■ RECORDS TO USE ■
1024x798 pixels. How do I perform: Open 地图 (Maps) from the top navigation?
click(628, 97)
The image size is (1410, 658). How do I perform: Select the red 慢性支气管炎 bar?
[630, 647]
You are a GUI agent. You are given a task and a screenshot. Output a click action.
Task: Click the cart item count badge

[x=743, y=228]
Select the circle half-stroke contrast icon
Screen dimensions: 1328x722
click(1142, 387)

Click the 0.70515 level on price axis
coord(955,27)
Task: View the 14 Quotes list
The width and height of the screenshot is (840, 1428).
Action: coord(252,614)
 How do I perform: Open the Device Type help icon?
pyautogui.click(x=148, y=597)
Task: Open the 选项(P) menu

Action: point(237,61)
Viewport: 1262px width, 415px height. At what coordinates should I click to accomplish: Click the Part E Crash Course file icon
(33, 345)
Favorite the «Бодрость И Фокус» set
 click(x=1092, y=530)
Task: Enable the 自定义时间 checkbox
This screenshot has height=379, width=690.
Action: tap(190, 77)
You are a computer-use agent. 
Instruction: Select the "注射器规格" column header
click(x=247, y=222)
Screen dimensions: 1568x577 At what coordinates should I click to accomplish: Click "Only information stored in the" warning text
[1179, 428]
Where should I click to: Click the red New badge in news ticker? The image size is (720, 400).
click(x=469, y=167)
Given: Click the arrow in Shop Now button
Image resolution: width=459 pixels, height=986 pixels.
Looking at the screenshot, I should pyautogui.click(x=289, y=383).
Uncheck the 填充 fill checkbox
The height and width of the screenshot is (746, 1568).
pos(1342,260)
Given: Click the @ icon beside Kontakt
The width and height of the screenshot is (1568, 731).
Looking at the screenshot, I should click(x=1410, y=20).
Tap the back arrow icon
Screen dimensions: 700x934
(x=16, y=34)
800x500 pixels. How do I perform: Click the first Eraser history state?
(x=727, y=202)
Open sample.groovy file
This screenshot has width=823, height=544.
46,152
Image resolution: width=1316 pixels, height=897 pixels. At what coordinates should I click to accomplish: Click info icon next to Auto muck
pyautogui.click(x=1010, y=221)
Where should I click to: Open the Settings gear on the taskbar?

■ YOUR GOAL ■
Which lines in the listing have the string "agent"? Pick them out and copy them.

■ RESULT OF THIS TASK ■
You are a GUI agent. You are given a task and a screenshot. Output a click action.
You are a computer-use agent. 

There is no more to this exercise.